* **Quoted text**
- - - - - - -

COURT OF APPEAL OF KENYA

REPUBLIC OF KENYA
IN THE COURT OF APPEAL OF KENYA
AT NAKURU

Civil Appeal 236 of 1996

NATIONAL BANK OF KENYA LIMITED………………………………………..…………………APPELLANT

AND

KWANZA HOUSE LIMITED………………………………………………….………………….RESPONDENT

(Appeal from a Decree of the High Court of Kenya at Nakuru (Justice Rimita) dated 10th day of June, 1996

IN

H.C.C.C. NO. 303 OF 1995

**********************

JUDGMENT OF THE COURT

       The crucial issue in this appeal is whether the charge on the property of the respondent, Kwanza House Ltd., known as L.R. Nakuru Municipality Block 9/90 which we shall hereinafter, refer to as the respondent’s property, could be discharged on the ground that the consideration for it namely, that the appellant would grant to Kwanza Motors Ltd. a letter of credit in the sum of Kshs.75million, had totally failed.

- - - - - - -

* **Exercise inputs**
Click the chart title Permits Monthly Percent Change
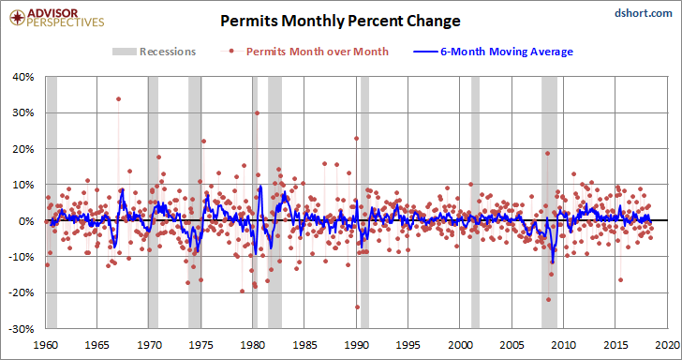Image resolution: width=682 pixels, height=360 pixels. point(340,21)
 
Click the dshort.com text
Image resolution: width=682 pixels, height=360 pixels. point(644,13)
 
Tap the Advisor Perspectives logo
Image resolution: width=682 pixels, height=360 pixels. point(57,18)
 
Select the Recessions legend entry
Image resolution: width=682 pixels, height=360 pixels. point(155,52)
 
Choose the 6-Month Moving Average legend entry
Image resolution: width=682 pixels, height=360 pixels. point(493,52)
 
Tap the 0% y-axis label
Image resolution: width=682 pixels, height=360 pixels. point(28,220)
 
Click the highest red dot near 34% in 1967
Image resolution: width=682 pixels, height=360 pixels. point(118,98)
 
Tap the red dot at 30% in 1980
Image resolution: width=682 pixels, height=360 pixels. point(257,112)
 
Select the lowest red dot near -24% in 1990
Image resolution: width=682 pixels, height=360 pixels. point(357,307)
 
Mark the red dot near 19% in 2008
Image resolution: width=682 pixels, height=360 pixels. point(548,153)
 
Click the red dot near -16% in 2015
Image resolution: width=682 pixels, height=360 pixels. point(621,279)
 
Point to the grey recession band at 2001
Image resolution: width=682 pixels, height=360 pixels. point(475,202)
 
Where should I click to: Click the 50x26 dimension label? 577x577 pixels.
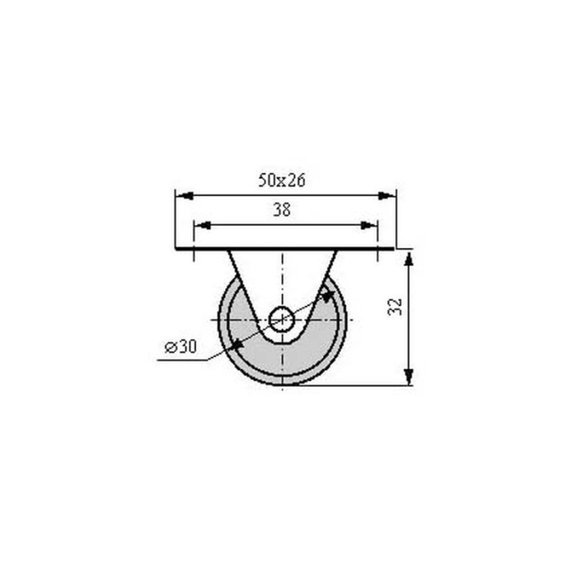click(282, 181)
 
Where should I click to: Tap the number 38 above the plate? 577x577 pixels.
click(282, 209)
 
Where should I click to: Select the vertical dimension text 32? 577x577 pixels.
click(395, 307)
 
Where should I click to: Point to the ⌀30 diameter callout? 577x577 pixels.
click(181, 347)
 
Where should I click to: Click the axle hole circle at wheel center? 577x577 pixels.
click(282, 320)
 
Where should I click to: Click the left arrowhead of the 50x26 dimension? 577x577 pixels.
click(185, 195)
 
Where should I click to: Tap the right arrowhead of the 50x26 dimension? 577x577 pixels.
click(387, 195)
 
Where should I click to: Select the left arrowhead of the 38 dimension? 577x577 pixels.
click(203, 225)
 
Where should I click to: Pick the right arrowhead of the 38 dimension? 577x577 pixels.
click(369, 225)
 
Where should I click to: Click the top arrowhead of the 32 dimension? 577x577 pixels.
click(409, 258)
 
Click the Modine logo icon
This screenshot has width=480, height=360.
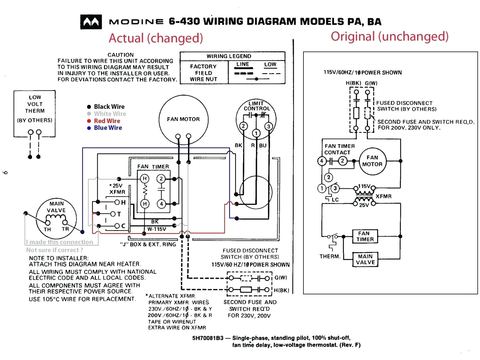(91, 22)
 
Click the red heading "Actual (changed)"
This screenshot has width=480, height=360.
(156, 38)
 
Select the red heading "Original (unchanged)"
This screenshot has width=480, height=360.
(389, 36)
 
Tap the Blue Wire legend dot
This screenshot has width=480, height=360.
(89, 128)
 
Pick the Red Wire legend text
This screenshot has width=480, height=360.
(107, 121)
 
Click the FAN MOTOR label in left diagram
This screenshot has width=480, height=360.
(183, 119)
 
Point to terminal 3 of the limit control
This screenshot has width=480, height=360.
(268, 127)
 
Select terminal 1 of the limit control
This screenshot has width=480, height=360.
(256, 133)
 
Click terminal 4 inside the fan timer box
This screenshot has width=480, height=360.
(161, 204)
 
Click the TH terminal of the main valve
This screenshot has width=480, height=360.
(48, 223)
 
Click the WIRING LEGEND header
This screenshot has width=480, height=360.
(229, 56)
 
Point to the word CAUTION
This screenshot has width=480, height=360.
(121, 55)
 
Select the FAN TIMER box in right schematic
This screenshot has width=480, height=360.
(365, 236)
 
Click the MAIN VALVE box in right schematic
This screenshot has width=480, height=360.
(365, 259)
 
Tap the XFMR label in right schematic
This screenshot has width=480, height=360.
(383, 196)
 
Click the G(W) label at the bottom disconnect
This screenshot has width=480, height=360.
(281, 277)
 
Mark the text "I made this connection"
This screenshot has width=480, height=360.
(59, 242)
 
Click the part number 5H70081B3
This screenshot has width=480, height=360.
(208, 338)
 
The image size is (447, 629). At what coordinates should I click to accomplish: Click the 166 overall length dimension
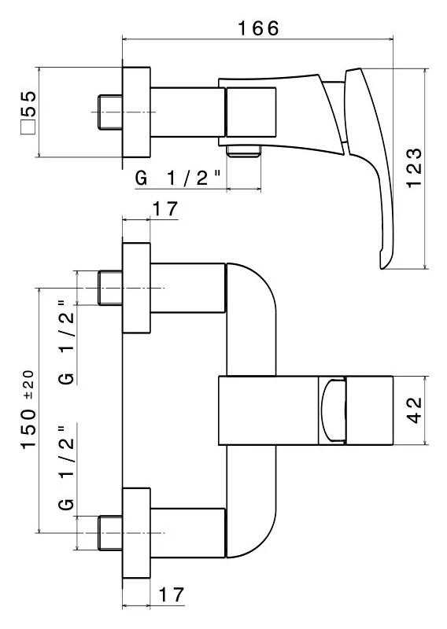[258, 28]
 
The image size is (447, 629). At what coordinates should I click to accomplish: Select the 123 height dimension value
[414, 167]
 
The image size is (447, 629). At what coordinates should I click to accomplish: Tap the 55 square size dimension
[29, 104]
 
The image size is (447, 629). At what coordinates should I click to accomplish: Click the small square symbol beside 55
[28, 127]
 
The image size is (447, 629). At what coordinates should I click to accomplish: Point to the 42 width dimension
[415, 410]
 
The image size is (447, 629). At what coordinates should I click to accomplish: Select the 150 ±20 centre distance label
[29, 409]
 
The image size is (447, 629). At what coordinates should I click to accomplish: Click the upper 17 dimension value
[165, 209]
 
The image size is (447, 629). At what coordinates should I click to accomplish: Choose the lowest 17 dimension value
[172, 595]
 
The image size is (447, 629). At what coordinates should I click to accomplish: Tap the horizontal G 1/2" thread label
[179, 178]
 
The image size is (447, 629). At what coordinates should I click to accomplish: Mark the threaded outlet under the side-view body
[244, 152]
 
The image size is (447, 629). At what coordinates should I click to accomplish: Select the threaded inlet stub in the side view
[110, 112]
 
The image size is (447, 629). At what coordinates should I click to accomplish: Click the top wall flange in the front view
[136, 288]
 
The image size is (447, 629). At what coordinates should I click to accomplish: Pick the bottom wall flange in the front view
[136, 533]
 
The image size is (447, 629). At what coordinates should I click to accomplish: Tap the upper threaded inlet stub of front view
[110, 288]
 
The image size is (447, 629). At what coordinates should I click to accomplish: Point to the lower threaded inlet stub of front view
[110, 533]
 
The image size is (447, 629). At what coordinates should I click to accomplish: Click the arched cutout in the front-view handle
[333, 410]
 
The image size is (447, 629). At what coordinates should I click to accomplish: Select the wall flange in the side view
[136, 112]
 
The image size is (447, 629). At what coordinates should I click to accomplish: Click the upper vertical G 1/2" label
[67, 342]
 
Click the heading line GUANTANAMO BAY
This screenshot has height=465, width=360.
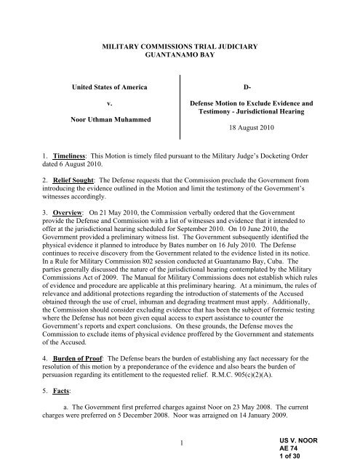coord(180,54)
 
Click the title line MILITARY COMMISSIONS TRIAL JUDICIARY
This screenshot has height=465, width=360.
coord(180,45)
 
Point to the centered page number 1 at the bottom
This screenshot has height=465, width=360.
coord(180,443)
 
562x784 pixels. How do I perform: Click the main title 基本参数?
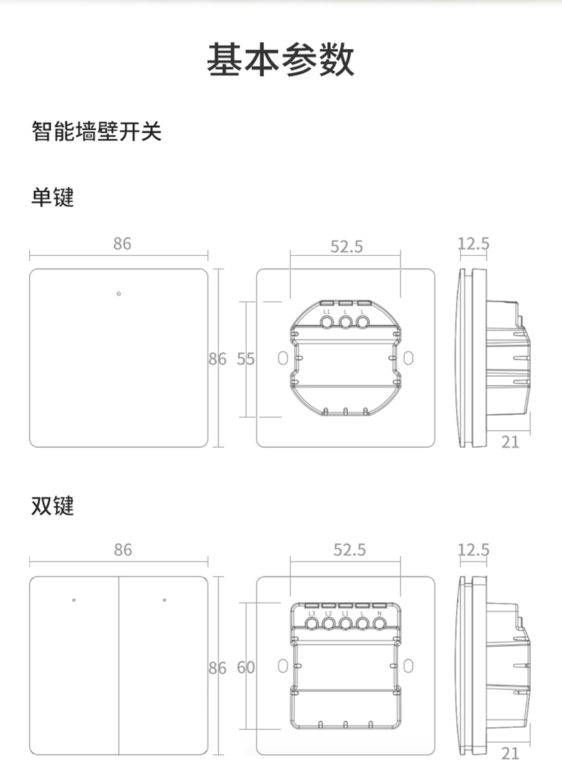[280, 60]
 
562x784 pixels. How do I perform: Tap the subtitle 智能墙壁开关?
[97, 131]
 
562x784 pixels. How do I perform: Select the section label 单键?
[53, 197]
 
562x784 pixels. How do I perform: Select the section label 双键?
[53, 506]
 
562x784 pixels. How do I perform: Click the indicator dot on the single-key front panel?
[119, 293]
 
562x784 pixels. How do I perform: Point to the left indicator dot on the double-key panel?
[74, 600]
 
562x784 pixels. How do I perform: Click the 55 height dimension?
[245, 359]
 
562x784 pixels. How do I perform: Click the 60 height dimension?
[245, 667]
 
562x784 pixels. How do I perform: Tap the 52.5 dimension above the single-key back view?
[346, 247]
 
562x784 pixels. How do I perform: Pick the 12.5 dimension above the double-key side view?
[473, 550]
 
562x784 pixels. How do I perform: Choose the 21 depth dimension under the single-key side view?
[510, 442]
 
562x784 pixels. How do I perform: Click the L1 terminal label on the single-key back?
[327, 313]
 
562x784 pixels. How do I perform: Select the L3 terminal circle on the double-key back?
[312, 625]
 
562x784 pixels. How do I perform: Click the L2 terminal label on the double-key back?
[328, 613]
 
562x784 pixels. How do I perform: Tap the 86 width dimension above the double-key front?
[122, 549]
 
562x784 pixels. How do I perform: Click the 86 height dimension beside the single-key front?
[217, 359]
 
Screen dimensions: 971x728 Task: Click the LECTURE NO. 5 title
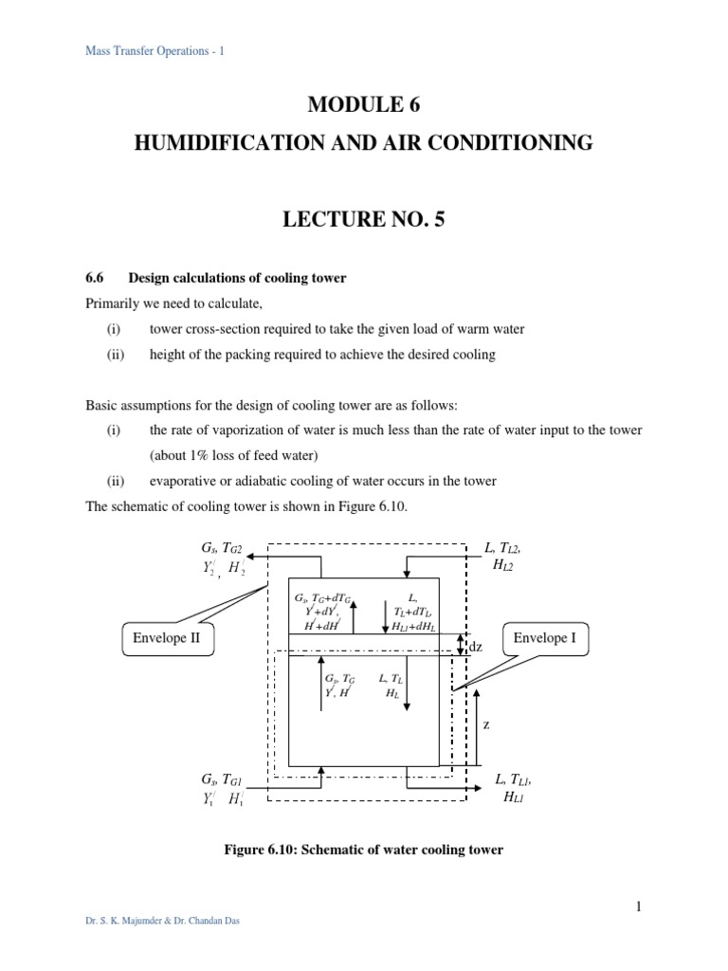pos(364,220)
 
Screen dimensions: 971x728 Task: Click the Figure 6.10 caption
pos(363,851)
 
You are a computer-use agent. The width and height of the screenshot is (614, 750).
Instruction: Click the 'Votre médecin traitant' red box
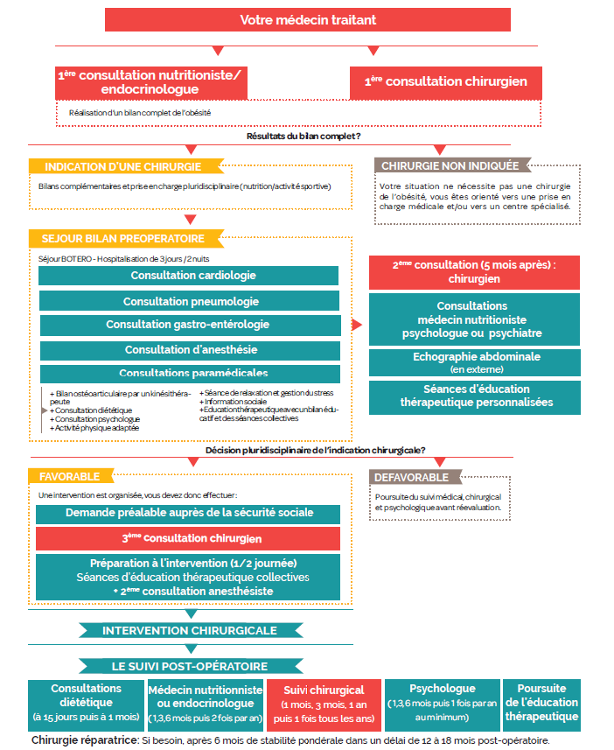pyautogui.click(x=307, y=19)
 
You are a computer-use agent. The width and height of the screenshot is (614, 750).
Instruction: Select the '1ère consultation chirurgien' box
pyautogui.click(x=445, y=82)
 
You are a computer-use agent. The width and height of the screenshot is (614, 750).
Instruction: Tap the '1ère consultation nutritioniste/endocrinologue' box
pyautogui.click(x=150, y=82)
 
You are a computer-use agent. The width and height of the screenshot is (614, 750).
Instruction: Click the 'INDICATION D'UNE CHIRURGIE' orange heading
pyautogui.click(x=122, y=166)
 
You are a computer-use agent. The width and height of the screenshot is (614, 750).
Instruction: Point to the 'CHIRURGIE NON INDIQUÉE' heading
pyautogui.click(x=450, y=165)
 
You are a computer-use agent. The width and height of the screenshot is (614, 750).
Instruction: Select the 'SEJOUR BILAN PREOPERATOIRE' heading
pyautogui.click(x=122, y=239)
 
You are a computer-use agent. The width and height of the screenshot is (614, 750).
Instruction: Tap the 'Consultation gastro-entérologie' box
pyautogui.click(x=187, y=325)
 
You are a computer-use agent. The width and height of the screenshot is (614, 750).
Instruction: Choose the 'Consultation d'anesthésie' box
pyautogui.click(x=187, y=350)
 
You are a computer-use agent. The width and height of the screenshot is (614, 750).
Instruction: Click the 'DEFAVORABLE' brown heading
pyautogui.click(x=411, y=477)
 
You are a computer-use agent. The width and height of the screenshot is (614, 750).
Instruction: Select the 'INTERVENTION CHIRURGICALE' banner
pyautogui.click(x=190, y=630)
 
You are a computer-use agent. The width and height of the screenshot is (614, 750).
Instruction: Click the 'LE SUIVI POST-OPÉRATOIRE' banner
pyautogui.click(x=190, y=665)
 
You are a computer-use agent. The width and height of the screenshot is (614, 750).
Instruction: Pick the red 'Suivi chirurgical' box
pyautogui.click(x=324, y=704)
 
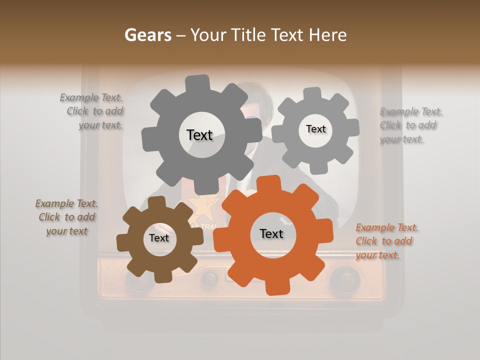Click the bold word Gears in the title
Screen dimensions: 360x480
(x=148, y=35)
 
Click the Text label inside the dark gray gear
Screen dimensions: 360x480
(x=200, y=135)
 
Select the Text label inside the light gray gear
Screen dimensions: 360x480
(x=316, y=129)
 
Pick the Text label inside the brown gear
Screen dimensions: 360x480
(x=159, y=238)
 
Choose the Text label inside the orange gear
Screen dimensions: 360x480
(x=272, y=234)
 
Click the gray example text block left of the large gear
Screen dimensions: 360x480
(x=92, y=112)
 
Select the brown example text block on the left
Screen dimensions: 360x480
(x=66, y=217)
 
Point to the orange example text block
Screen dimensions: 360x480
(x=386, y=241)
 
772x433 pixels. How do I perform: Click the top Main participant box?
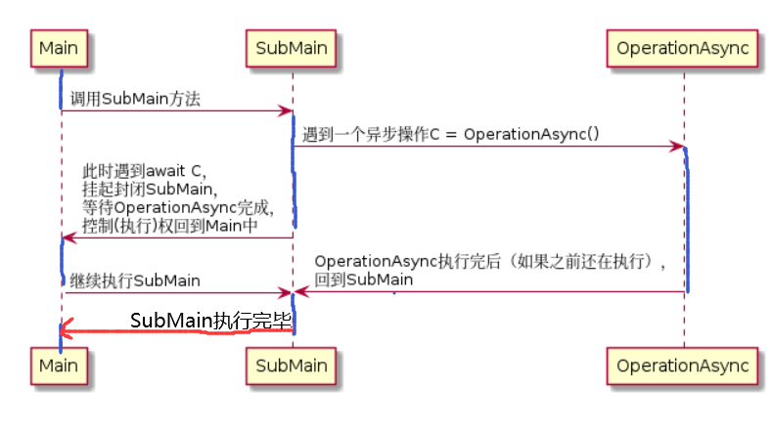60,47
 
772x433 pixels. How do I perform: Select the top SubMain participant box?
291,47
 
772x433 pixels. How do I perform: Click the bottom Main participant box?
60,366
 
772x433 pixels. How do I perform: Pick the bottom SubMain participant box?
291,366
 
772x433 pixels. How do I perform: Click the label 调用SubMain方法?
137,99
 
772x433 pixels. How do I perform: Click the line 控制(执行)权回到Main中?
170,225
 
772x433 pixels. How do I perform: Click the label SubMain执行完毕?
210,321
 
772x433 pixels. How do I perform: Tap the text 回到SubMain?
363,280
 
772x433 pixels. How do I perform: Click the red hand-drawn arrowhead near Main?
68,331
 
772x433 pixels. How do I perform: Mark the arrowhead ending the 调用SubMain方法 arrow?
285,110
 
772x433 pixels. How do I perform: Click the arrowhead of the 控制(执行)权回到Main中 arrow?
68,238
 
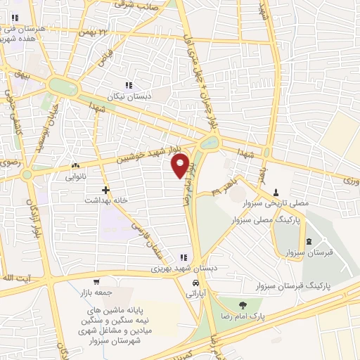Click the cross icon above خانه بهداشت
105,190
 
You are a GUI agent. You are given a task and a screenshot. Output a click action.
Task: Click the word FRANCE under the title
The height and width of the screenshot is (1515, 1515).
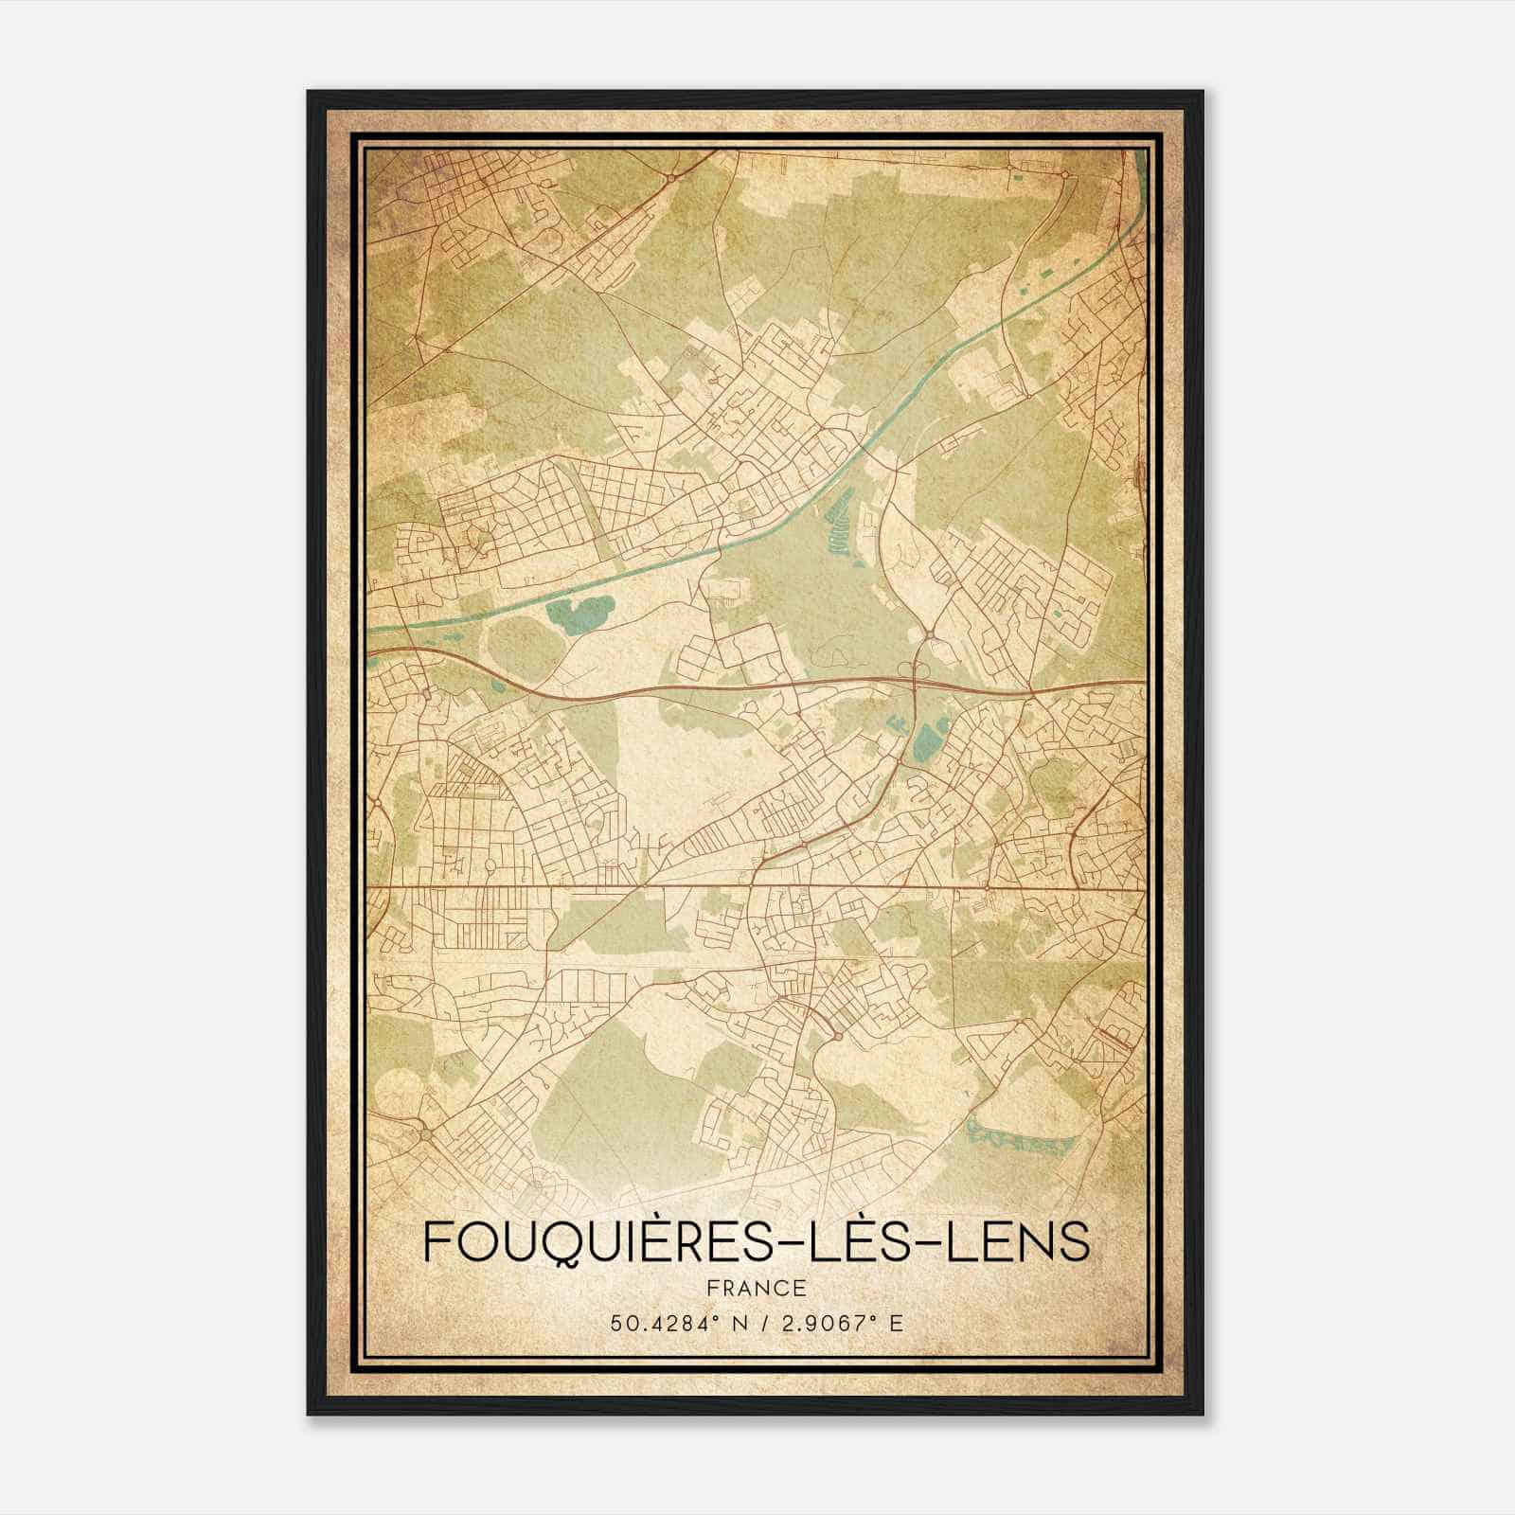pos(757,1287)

- - - - - - -

* **Task requirements**
[1] In the records, starting at the line that contains "772x433 pixels. How do I perform: Select" and ending at the last line of the records, substitute "participant panel" for every "participant box" and reproduce those lines with nothing else changed. Leave the pictures out.
[2] Resume the court judgment in the National Bank of Kenya appeal from the point where it stops.
The court judgment and the records have no connection to each other.

* **Expected responses**
[1]
772x433 pixels. How do I perform: Select the top SubMain participant panel?
291,47
 
772x433 pixels. How do I perform: Click the bottom Main participant panel?
60,366
 
772x433 pixels. How do I perform: Pick the bottom SubMain participant panel?
291,366
 
772x433 pixels. How do I perform: Click the label 调用SubMain方法?
137,99
 
772x433 pixels. How do I perform: Click the line 控制(执行)权回到Main中?
170,225
 
772x433 pixels. How do I perform: Click the label SubMain执行完毕?
210,321
 
772x433 pixels. How do I perform: Tap the text 回到SubMain?
363,280
 
772x433 pixels. How do I perform: Click the red hand-drawn arrowhead near Main?
68,331
 
772x433 pixels. How do I perform: Mark the arrowhead ending the 调用SubMain方法 arrow?
285,110
 
772x433 pixels. How do I perform: Click the arrowhead of the 控制(执行)权回到Main中 arrow?
68,238
 
Click the cross icon above خانه بهداشت
105,190
 
You are a GUI agent. You are given a task and a screenshot. Output a click action.
Task: Click the word FRANCE under the title
The height and width of the screenshot is (1515, 1515).
pos(757,1287)

[2]
We will now analyse the relevant evidence on this issue that was presented in the superior court.  The appellant is a well Known Bank and it is undenied, that the managing director of the respondent, Geoffrey Makana Asanyo, approached the appellant to open a letter of credit on behalf of Kwanza Motors Ltd. another company in which Asanyo and his wife were also directors, in favour of Aveling Barford, a firm in the United Kingdom who were to supply ten motor graders to Kwanza Motors Ltd.  Mr. Asanyo on 14th July, 1994, wrote to the appellant applying on behalf of Kwanza Motors Ltd., for a letter of credit in respect of the ten motor graders which Kwanza Motors Ltd. was going to purchase from Aveling Barford.  This letter which was produced in evidence by the appellant, also gave details of the cost of the purchase of the motor graders, particulars of potential purchasers and how much profit Kwanza Motors Ltd. stood to gain from the transaction and which would go towards paying off Kwanza Motors LTD’s existing debts to the appellant.  An interesting note dated 16th July, 1994, made by an official of the appellant on that letter was in the following terms:

“Advance

–  What Security is he offering

–  Write to him to clear arrears in this accounts”.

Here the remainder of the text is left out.